The last operation in a block must be a terminator operation. A region with a single block may opt out of this requirement by attaching the NoTerminator on the enclosing op. The top-level ModuleOp is an example of such an operation which defines this trait and whose block body does not have a terminator.
Blocks in MLIR take a list of block arguments, notated in a function-like way. Block arguments are bound to values specified by the semantics of individual operations. Block arguments of the entry block of a region are also arguments to the region and the values bound to these arguments are determined by the semantics of the containing operation. Block arguments of other blocks are determined by the semantics of terminator operations, e.g. Branches, which have the block as a successor. In regions with control flow, MLIR leverages this structure to implicitly represent the passage of control-flow dependent values without the complex nuances of PHI nodes in traditional SSA representations. Note that values which are not control-flow dependent can be referenced directly and do not need to be passed through block arguments.
Here is a simple example function showing branches, returns, and block arguments:
func.func @simple(i64, i1) -> i64 { ^bb0(%a: i64, %cond: i1): // Code dominated by ^bb0 may refer to %a cf.cond_br %cond, ^bb1, ^bb2 ^bb1: ^bb3(%a: i64) // Branch passes %a as the argument ^bb2: %b = arith.addi %a, %a : i64 ^bb3(%b: i64) // Branch passes %b as the argument // ^bb3 receives an argument, named %c, from predecessors // and passes it on to bb4 along with %a. %a is referenced // directly from its defining operation and is not passed through // an argument of ^bb3. ^bb3(%c: i64): ^bb4(%c, %a : i64, i64) ^bb4(%d : i64, %e : i64): %0 = arith.addi %d, %e : i64 return %0 : i64 // Return is also a terminator. }
Context: The “block argument” representation eliminates a number of special cases from the IR compared to traditional “PHI nodes are operations” SSA IRs (like LLVM). For example, the parallel copy semantics of SSA is immediately apparent, and function arguments are no longer a special case: they become arguments to the entry block [ more rationale]. Blocks are also a fundamental concept that cannot be represented by operations because values defined in an operation cannot be accessed outside the operation.
A region is an ordered list of MLIR Blocks.

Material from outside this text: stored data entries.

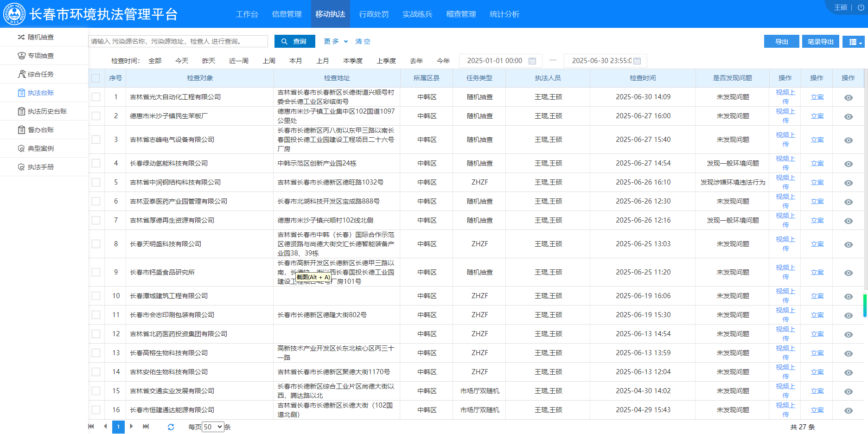Viewport: 868px width, 434px height.
Task: Open per-page count dropdown
Action: [213, 427]
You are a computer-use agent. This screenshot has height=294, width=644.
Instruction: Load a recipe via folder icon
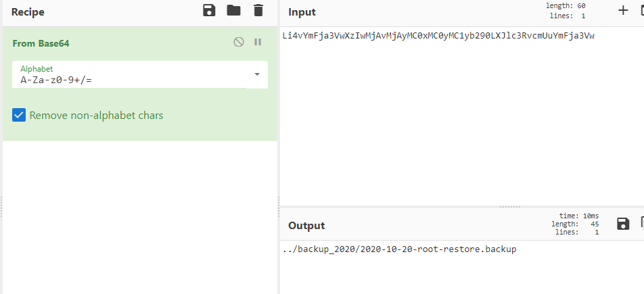pyautogui.click(x=233, y=10)
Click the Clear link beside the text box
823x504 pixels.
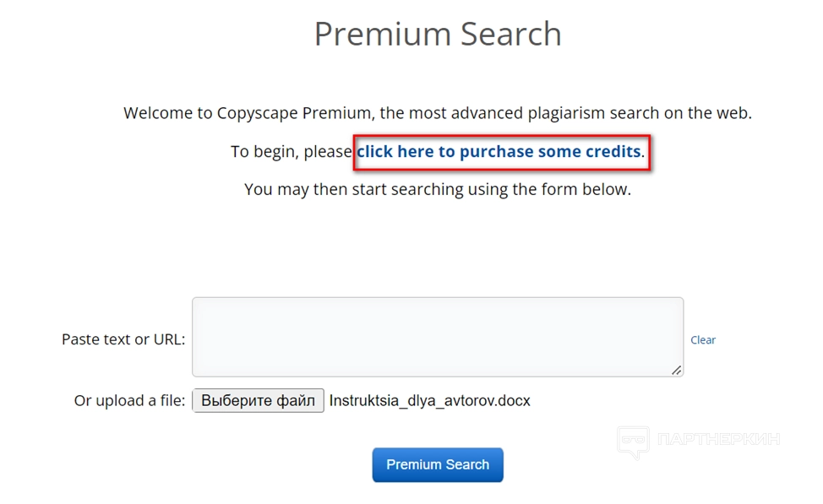[x=703, y=340]

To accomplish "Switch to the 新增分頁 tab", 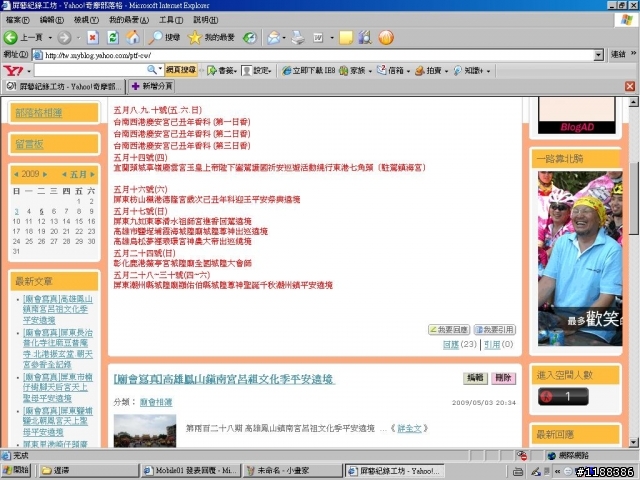I will 150,87.
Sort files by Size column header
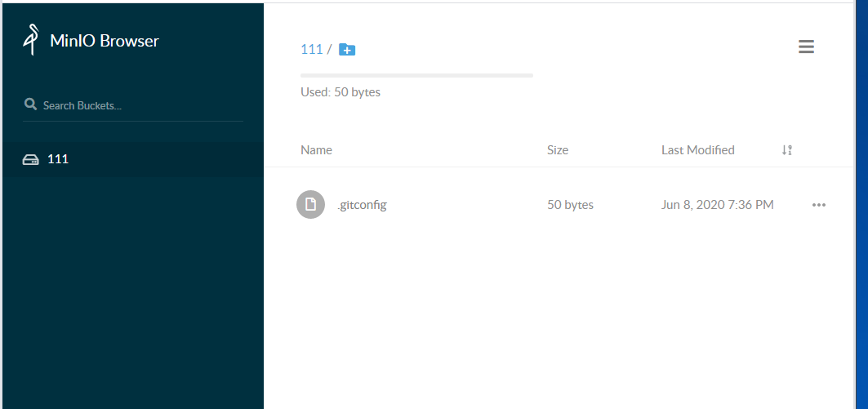This screenshot has height=409, width=868. pos(558,150)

The semantics within a region is not imposed by the IR. Instead, the containing operation defines the semantics of the regions it contains. MLIR currently defines two kinds of regions: SSACFG regions, which describe control flow between blocks, and Graph regions, which do not require control flow between block. The kinds of regions within an operation are described using the RegionKindInterface.

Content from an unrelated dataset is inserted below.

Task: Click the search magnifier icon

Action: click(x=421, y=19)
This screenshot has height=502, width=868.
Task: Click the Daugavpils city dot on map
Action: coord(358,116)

Regions do not have a name or an address, only the blocks contained in a region do. Regions must be contained within operations and have no type or attributes. The first block in the region is a special block called the ‘entry block’. The arguments to the entry block are also the arguments of the region itself. The entry block cannot be listed as a successor of any other block. The syntax for a region is as follows:
region ::= `{` entry-block? block* `}` entry-block ::= operation+
A function body is an example of a region: it consists of a CFG of blocks and has additional semantic restrictions that other types of regions may not have. For example, in a function body, block terminators must either branch to a different block, or return from a function where the types of the return arguments must match the result types of the function signature. Similarly, the function arguments must match the types and count of the region arguments. In general, operations with regions can define these correspondences arbitrarily.

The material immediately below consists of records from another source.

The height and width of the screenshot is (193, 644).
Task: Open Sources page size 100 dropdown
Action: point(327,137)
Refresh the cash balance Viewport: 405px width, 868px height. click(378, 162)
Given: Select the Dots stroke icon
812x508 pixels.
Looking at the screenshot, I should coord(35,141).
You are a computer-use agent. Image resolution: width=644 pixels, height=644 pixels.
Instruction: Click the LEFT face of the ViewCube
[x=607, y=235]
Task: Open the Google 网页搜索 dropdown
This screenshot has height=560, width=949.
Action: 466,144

An entry block is a block with no label and no arguments that may occur at the beginning of a region. It enables a common pattern of using a region to open a new scope.
Value Scoping
Regions provide hierarchical encapsulation of programs: it is impossible to reference, i.e. branch to, a block which is not in the same region as the source of the reference, i.e. a terminator operation. Similarly, regions provides a natural scoping for value visibility: values defined in a region don’t escape to the enclosing region, if any. By default, operations inside a region can reference values defined outside of the region whenever it would have been legal for operands of the enclosing operation to reference those values, but this can be restricted using traits, such as OpTrait::IsolatedFromAbove, or a custom verifier.
"any_op"(%a) ({ // if %a is in-scope in the containing region... // then %a is in-scope here too. %new_value = "another_op"(%a) : (i64) -> (i64) }) : (i64) -> (i64)
MLIR defines a generalized ‘hierarchical dominance’ concept that operates across hierarchy and defines whether a value is ‘in scope’ and can be used by a particular operation. Whether a value can be used by another operation in the same region is defined by the kind of region. A value defined in a region can be used by an operation which has a parent in the same region, if and only if the parent could use the value. A value defined by an argument to a region can always be used by any operation deeply contained in the region. A value defined in a region can never be used outside of the region.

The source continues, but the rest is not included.